Objectives —
• a. In the lawyer's post, in what city do he and his wife have their law practice?
• b. Using the lawyer's post, explain in one to three sentences why the Ella Distributing venture didn't last.
Start of Page
And Now A Few Words From Sarah Hoyt’s Lawyer
* Cross posted from According to Hoyt — This gentleman is the person who got me my rights to my backlist (all but Baen and two of the mysteries) back. I’ll warn you he told me upfront he wasn’t “right” because he didn’t practice in NYC … but I had a feeling, and I liked his mind, which happens to be twisty, and I insisted. He still says it wasn’t him, it was the good bond paper. But I was there, I saw it. It was him.*
Greetings all, thanks to Sarah’s generosity, I have the opportunity to write a short post here on her blog about … well, I guess I better figure out what the post is about before the end of it.
I’m Robin Roberts and I’ve been practicing law for about 17 years now, first in California and then here in Colorado. My wife and I have a law practice in Denver. Intellectual property law was my original interest in getting into the legal field from my software development career.
Sarah has written often in this space about how the publishing business has been in so much turbulent change in recent years. We noted just a couple of weeks ago Kristine Rusch and Dean Smith’s short-lived Ella Distributing venture – for getting Indie published works into bookstores – which looked like a great idea just months ago but was subsumed by changes in the existing distribution systems. The reality is that the legal field has been undergoing similar chaotic changes in recent decades. I’d like to write about the kind of legal services that I think writers need and how to get those services at a reasonable price. First I want to talk about the areas of law that affect writers – especially indie published writers – and then I want to talk about the need for legal services to navigate those areas.
I have done a bunch of local seminars at various venues where I speak on Copyright Basics for Writers. About an hour and half where I cram in the basics of copyright law – the scope of copyright, the term of copyright (I want to do a short post on why you see authors lodging the copyright of their works in corporations e.g. Tom Clancy, Kevin J. Anderson), work for hire, fair use doctrine and infringement. But for this post, I just want to talk about licensing, which is what a traditionally published author does with his/her work and an indie author basically doesn’t.
Once a work exists in a tangible form, i.e., you’ve pounded out your work on that keyboard and have it saved to that hard drive or USB stick – manuscripts are just so 19th Century – you of course have a choice in how to proceed to publication. If you try indie publishing, the main hurdle in form of legal gobbledygook for you is the terms and conditions of the publishing channels you use – Smashwords, Kindle Direct Publishing and Nook Press. Recent changes in Nook Press got some coverage as Holly Lisle and others dissected the terms of Nook Press’ agreement. That resulted in some changes to those terms, but the reality is that most of the core issues there come from the clauses in those agreements on pricing. That’s really where the important issues arise in those channels – how you are allowed to price your work among the competing channels, the resulting royalties and the amount of control on pricing you surrender. Holly Lisle, on her blog, recently reacted negatively to some changes Nook Press tried to adopt but in reality the indie author still retains far more control of their work in those channels than the traditionally published author on pricing and royalties.
The traditional publishing route presents a far more complex legal hurdle – that of the publishing contract. But first, I want to make a short digression about agents.
End of Page
Start of Recorded information
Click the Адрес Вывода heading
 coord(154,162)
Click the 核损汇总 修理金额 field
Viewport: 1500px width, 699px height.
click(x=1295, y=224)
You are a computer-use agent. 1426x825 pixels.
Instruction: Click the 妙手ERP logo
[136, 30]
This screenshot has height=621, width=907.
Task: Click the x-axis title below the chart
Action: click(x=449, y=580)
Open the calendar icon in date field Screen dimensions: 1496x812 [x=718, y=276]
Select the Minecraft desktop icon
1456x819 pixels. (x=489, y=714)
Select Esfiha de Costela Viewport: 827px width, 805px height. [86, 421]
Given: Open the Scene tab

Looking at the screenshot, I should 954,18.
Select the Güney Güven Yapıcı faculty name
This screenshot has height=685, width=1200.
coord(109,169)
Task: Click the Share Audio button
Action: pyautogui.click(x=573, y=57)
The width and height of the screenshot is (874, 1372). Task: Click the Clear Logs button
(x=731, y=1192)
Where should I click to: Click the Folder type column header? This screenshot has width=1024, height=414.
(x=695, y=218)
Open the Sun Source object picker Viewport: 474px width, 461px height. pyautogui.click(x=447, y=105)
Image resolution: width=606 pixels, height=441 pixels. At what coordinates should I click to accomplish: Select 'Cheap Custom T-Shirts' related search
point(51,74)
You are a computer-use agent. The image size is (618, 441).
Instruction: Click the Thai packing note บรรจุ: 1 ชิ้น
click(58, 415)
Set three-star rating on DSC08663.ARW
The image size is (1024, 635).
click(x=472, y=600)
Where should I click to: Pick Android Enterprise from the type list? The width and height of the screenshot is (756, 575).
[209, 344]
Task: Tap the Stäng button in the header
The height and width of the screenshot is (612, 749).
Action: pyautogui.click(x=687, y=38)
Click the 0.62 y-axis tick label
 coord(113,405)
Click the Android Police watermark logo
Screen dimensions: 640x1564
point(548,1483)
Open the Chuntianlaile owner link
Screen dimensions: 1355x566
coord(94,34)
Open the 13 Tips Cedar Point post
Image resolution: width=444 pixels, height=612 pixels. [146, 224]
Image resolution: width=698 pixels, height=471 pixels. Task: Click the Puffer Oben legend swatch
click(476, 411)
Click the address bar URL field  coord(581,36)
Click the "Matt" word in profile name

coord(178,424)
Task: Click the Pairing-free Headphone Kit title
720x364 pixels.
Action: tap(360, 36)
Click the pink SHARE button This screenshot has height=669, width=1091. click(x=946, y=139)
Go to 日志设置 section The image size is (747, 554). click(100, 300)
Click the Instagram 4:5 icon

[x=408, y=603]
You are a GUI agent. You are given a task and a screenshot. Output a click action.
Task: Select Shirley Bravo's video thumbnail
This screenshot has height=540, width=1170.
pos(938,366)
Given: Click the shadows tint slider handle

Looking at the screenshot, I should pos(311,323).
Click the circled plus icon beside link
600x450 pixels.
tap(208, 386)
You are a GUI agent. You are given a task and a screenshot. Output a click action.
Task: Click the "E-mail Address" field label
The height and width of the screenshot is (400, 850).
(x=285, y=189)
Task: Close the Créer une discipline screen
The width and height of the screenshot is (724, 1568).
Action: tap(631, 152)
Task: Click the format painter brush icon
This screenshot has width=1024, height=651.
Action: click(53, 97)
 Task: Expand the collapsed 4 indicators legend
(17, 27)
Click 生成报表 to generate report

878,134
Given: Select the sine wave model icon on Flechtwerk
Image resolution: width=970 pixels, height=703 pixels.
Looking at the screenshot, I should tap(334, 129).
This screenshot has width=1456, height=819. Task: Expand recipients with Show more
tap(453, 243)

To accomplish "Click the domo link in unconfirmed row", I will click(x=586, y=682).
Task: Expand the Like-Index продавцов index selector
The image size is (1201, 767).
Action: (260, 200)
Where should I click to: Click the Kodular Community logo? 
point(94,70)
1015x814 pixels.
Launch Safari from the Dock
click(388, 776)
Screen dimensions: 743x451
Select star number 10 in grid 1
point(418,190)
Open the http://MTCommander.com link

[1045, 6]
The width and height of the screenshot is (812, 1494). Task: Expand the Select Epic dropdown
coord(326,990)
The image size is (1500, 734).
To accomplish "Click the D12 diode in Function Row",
End of Recorded information
Expected outputs —
• a. Denver, Colorado.

• b. Ella Distributing was meant to get indie published works into bookstores, and only months earlier it had looked like a great idea. It was short-lived because changes in the existing distribution systems subsumed it.